Subsidence caused by coal mines was sufficiently serious through the mining regions of Britain that a Royal Commission on Mining Subsidence was convened in 1926, and its first report identified the Doncaster area as a location where the problem was particularly severe. A second commission looked at the Doncaster area specifically, and reported in 1928. The Doncaster Area Drainage Act 1929 (19 & 20 Geo.5, c.xvii) was passed, creating the Doncaster Central Board, with responsibility to address the issues. As a result, 6 mi of the banks of the Ea Beck from the A1 Humber Head Bridge to its mouth were raised and strengthened using waste from Bullcroft Colliery and some fill that was dug up locally. Conditions in the Bentley area were addressed by a scheme developed by Brundell and Farran between 1939 and 1940. Farran was the engineer for the Dun Drainage Commissioners at the time. A major part of that scheme involved raising the banks of the Ea Beck for about 2.5 mi. A new method of achieving the work was tried out, involving cable-operated scrapers, pulled by tractors. Additional material was obtained locally from borrow pits. A pumping station was built at Goosepool, four bridges were rebuilt, and several diversions to the course of the river were made. White Cross Bridge was constructed with three pressure syphons, rather than conventional arches. They are protected by screens to prevent debris entering the syphons. Further work was carried out in the later 1940s to deal with subsidence from Bentley Colliery. The banks were raised to cope with both existing subsidence and subsidence which was thought to be likely in the future. Most of the drainage for the area above the East Coast main line railway bridge enters Ea Beck via Goosepool pumping station and Tilts pumping station. Smaller isolated areas are pumped into the Ea Beck by Adwick Mill Dyke pumping station and Tilts Hills pumping station. There are two booster stations at Toll Bar Rugby Club and Hall Villa, which raise water that eventually reaches Tilts pumping station. The villages of Toll Bar and Carcroft are particularly susceptible to flooding because of subsidence, and were both flooded in 1928 when the banks of the Old Ea Beck failed. They were flooded again in 1931, 1932, 1941, 1958 and 2007. Flooding in 1947 resulted in one of the bridges over the Ea Beck partially collapsing.

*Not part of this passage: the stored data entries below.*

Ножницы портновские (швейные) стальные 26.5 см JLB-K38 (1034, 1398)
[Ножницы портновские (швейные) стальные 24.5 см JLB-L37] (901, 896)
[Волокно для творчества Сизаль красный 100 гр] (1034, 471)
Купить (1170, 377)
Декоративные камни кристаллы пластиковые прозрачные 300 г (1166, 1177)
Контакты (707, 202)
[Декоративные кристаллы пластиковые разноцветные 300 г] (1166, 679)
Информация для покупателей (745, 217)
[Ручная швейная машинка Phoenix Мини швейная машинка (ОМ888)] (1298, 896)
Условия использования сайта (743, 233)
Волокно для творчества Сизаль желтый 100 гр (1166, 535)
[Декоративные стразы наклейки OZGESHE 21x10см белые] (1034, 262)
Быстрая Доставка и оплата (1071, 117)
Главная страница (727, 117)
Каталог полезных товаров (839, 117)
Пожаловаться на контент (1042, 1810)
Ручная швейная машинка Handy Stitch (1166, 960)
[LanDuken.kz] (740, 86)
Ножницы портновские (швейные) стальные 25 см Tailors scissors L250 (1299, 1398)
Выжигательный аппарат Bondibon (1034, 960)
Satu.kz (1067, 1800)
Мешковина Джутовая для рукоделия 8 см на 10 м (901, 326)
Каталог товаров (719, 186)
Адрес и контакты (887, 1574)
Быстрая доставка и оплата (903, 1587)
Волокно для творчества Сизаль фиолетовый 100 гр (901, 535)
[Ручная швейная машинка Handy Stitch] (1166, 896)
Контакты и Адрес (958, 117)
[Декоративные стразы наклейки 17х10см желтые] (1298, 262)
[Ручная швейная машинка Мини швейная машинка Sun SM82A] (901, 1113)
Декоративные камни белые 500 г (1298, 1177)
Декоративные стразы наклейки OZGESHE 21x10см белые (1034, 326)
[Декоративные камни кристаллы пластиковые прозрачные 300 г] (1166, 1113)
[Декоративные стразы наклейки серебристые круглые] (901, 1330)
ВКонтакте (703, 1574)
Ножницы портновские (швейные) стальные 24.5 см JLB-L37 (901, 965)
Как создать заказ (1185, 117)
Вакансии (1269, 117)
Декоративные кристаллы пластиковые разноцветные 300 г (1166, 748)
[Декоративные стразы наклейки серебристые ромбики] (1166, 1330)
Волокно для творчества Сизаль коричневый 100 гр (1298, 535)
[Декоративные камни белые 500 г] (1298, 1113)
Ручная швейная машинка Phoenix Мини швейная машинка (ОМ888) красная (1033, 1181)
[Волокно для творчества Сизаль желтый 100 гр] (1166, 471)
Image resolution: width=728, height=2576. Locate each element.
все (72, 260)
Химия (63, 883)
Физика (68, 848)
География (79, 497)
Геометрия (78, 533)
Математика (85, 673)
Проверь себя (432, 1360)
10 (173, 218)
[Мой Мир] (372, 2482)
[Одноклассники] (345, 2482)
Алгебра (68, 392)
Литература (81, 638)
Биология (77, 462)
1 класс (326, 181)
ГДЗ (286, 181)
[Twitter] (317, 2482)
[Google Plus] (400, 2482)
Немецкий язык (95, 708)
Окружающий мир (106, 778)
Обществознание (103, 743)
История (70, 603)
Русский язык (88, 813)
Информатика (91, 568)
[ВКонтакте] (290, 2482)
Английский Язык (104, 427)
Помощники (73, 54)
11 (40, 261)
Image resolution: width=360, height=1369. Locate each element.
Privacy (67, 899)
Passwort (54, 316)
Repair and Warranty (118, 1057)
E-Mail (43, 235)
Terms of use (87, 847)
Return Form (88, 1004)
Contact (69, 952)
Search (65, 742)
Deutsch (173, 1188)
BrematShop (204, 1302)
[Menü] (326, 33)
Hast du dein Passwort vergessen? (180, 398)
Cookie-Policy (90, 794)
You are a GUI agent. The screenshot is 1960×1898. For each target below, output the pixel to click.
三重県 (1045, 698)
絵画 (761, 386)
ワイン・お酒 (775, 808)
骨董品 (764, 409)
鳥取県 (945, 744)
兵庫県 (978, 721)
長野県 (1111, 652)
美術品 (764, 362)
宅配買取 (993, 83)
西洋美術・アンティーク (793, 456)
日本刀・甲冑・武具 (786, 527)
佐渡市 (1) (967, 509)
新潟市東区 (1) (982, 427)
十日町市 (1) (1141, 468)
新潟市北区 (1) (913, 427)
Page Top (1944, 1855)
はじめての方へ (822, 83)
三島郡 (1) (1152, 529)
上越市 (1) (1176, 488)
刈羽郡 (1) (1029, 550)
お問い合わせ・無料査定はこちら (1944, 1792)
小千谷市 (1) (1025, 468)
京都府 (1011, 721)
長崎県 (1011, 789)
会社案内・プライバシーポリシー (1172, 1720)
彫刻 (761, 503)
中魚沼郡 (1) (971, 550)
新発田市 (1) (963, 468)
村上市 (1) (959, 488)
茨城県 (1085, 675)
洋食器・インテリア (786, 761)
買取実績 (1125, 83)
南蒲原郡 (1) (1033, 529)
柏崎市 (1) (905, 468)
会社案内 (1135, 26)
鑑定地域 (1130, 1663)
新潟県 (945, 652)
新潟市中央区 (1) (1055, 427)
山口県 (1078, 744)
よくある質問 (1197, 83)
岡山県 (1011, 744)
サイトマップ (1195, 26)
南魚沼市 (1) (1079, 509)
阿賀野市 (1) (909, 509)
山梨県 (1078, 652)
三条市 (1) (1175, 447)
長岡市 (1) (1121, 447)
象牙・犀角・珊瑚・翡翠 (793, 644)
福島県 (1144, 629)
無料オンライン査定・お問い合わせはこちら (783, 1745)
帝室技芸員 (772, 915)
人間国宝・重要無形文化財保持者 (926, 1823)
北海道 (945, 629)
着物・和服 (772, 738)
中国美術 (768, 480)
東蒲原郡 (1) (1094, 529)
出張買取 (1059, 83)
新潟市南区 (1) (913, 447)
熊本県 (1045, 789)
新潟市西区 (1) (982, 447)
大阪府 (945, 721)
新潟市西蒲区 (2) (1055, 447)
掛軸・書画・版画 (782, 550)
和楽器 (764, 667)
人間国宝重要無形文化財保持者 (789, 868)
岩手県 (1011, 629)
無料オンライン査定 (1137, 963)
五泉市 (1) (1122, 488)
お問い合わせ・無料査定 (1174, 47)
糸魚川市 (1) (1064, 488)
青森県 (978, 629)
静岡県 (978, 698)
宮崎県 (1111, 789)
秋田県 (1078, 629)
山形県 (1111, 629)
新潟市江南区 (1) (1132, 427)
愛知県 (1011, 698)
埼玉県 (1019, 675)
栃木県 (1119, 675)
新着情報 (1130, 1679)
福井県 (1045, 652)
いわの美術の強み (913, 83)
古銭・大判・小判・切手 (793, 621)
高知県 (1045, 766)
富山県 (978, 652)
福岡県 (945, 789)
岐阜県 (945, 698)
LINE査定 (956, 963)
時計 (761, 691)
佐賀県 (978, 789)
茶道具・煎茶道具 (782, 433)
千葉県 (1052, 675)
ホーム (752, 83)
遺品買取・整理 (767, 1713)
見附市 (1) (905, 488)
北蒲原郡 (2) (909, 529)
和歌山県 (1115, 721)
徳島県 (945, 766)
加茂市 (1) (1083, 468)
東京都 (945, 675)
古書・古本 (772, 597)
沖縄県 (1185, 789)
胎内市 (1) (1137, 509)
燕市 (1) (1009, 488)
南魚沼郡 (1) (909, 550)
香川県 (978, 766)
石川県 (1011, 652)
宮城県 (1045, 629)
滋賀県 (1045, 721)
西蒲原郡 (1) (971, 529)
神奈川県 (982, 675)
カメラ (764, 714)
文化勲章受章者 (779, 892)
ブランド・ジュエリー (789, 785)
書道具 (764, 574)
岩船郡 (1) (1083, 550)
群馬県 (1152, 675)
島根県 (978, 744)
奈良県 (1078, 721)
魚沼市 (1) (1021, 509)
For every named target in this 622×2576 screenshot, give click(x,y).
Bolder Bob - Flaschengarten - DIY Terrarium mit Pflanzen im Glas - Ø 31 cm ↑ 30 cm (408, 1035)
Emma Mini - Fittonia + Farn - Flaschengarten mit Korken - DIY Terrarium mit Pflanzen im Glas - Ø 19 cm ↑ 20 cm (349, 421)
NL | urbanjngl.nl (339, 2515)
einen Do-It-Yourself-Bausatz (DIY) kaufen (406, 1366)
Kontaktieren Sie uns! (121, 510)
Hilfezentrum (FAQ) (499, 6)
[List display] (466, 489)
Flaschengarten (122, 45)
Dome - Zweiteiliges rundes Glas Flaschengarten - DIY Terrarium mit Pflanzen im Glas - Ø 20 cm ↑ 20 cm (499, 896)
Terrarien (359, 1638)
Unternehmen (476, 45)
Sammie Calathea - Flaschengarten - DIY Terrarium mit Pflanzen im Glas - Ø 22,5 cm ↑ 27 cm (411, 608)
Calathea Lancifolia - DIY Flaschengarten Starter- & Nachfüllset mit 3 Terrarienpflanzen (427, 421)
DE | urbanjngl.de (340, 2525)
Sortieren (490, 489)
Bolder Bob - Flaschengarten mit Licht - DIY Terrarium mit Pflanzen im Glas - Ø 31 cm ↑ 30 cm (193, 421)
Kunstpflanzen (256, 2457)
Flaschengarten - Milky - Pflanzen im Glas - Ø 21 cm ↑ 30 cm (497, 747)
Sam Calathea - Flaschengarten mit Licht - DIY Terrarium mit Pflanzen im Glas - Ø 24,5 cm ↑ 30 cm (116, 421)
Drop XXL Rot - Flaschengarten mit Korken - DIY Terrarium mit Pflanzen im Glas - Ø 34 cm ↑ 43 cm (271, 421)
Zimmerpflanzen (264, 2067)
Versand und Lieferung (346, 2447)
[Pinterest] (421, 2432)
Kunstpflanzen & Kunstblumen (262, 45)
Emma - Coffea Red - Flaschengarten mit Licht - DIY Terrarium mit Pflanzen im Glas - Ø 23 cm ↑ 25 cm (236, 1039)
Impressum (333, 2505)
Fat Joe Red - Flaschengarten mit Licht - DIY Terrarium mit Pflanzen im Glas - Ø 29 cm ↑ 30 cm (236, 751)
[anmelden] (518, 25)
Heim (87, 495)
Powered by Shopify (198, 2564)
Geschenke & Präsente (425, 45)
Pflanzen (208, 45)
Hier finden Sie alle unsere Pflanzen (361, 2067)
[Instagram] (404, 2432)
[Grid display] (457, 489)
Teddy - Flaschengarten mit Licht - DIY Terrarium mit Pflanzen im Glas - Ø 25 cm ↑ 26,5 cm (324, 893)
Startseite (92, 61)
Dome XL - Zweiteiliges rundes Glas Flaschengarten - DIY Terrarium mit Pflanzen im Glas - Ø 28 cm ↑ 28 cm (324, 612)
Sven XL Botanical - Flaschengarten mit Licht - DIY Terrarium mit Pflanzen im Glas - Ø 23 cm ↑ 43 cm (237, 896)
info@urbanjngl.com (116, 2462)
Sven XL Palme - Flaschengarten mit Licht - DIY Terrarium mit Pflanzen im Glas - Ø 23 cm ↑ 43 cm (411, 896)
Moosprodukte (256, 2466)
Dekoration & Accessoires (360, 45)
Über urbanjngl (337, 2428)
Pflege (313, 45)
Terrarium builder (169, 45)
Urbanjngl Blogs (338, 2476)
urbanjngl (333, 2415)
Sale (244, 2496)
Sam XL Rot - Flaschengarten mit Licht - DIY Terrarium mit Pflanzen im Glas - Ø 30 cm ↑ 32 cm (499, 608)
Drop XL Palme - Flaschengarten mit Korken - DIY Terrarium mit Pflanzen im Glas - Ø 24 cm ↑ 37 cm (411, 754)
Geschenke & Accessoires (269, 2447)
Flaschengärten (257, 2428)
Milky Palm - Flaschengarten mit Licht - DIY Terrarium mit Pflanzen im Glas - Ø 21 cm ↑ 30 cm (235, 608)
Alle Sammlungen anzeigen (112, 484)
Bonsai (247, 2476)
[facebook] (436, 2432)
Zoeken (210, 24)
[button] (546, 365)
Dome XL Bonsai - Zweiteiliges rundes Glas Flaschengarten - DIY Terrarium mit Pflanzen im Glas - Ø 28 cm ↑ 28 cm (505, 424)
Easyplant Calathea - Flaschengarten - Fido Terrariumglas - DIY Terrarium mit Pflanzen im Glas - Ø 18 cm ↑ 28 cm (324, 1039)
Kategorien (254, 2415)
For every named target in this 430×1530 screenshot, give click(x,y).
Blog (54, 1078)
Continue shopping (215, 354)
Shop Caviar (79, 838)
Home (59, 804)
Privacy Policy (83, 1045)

The Yorkshire Regional Flood Defence Committee approved further modifications to the banks in April 1990, as they were thought to be unstable and in poor condition. The Coal Authority contributed to the cost of the upgrade, because mining subsidence was the main cause of the issues. Some embankments were rebuilt but those between Duck Holt and Tilts Bridge were raised by around 4 ft to allow for future subsidence. This failed to happen, and the high and narrow banks made maintenance difficult. They were rebuilt at a lower level and with an improved profile in 2011. Some slippage of the left bank near Tilts Lane was also repaired at that time.

There is a network of drains in the area between Arksey and the river, which includes the hamlets of Almholme and Shaftholme. Four pumping stations were built in the area, which are operated by Danvm Drainage Commissioners, but funded by UK Coal, because the subsidence is related to mining. The drains are pumped into Ea Beck by two pumping stations on its right bank, Norwood and Sandall Nooking. Almholme pumping station is located to the south-west of Almholme, and is a booster station which raises water from a particularly low area of land. Flood Evacuation pumping station is also located on the right bank of the river, and is used to speed up the removal of water from Thorpe Marsh Washland, after it has flooded. Negotiations to buy the washlands were nearly complete by the end of 1939. A spillway was constructed near the end of the river so that water can flow over it into low-lying land near Thorpe in Balne and Trumfleet Marshes, once Thorpe Marsh Washlands have become full. This occurred in 2007, when action was also taken to prevent flooding of the Thorpe Marsh electricity sub-station. Emergency defences and pumps were installed to prevent severe disruption to electricity supplies in the area if the sub-station did become flooded.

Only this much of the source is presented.